The practice of stoning criminals to death lays bare the misogyny and brutality at the heart of Iran’s theocratic, patriarchic, atavistic culture. A disproportionate number of those stoned to death in Iran, often for the crime of adultery, are women. And laying aside the actual barbarity of the punishment itself, even for those who are guilty, there is good reason to believe that many of the women were falsely accused. The male chauvinism and sexist customs pervasive in Iranian society render women second-class citizens who are easily bullied, manipulated and abused, with little recourse to justice and legal protection. In one tragic case, a man’s desire for a new, younger wife - without the financial burden of supporting two wives or repaying his wife's dowry in the event of a divorce - motivated him to falsely accuse his wife of adultery. She was summarily found guilty and stoned to death.
Sakineh Ashtiani may have become the international face of Iran’s deplorable human rights violations, but she is only the most famous victim of her culture and government.

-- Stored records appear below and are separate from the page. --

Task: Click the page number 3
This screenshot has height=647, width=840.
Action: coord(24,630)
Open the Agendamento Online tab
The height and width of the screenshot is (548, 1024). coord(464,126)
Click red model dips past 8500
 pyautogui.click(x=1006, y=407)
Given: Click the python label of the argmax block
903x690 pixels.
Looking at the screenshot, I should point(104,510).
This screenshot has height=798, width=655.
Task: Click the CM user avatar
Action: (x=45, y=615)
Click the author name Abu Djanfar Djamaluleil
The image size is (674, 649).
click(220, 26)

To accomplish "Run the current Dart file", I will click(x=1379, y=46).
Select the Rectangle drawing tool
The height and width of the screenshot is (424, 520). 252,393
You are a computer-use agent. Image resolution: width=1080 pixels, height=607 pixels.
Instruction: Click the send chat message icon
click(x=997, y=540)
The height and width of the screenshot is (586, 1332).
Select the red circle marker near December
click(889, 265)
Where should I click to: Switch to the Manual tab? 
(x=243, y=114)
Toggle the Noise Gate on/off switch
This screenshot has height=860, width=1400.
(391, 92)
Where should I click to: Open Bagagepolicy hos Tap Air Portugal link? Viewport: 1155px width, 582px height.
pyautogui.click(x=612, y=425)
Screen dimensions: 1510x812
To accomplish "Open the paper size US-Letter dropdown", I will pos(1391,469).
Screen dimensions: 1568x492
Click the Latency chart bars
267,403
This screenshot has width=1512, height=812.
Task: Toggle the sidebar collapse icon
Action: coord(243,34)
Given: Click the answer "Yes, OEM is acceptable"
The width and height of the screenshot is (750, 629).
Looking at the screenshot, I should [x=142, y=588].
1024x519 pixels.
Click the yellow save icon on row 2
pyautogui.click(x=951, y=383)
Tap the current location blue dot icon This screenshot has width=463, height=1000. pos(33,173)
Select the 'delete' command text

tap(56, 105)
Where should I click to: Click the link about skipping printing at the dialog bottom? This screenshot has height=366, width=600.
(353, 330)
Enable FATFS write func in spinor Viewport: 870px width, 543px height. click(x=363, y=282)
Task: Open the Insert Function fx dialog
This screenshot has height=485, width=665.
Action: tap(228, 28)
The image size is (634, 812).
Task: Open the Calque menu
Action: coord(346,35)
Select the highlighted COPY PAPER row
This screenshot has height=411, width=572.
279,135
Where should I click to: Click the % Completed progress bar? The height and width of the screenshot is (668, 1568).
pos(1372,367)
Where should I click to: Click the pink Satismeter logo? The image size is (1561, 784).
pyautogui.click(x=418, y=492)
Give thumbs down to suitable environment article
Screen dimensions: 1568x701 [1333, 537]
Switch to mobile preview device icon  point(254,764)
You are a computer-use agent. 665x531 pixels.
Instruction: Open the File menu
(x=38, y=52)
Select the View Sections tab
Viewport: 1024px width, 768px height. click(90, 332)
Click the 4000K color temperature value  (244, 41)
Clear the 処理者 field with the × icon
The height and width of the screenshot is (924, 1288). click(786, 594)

Many more women and men have suffered through an archaic judicial system that uses torture to extract so-called confessions, denies the accused basic legal rights of representation, a fair hearing and a transparent process, implements harsh corporal punishment such as lashings, and takes the supposedly infallible proclamations of divinely inspired prophets as incontrovertible law. Furthermore, this is a judicial system that is sustained by a culture murderously hostile to homosexuals, prostitutes, apostates and political dissenters.
Yet for all these shameful details, many of which have been no secret for years, Iran had the gall to bid for a seat on the UN Human Rights Council earlier this year! The Iranian government eventually withdrew its bid, though perhaps it would be too much to hope that it did so out of a self-conscious recognition of the abominable human rights abuses it has committed against its own people.
Sakineh Ashtiani is still in prison, along with other women and men who await death by stoning or hanging. Please sign this petition and write to your local Iranian embassy to let them know that you deplore the cruel laws that systematically abuse women and other minority groups in Iran. Iranian officials like Ramin Mehmanparast may be irritated by the “Western feminists who are impudently demanding [Ashtiani’s] release and using this ordinary case as a pressure lever against our nation”, but as a country that seeks global standing and regional power, Iran will have to get used to impudent Westerners and other global citizens holding it to intense scrutiny. And putting on the pressure should it be called for.